Work instruction
Output exactly the lines below, starting with the line that has "This screenshot has" and going on through the line that has "Image resolution: width=1280", both included, and no other lines.

Records to use

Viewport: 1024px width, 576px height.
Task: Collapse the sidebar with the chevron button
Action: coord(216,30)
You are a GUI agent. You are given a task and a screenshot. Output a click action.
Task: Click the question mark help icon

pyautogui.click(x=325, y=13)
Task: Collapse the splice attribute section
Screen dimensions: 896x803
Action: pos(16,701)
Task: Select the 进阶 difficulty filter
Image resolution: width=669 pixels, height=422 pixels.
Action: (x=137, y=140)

---

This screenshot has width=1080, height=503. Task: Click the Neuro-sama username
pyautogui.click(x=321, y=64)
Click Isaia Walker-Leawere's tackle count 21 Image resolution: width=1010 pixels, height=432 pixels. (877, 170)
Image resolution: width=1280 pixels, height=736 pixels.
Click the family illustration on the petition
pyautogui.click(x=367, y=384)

Answer box
This screenshot has width=1080, height=503. Task: Click the Neuro-sama username
pyautogui.click(x=321, y=64)
Click Isaia Walker-Leawere's tackle count 21 Image resolution: width=1010 pixels, height=432 pixels. (877, 170)
Image resolution: width=1280 pixels, height=736 pixels.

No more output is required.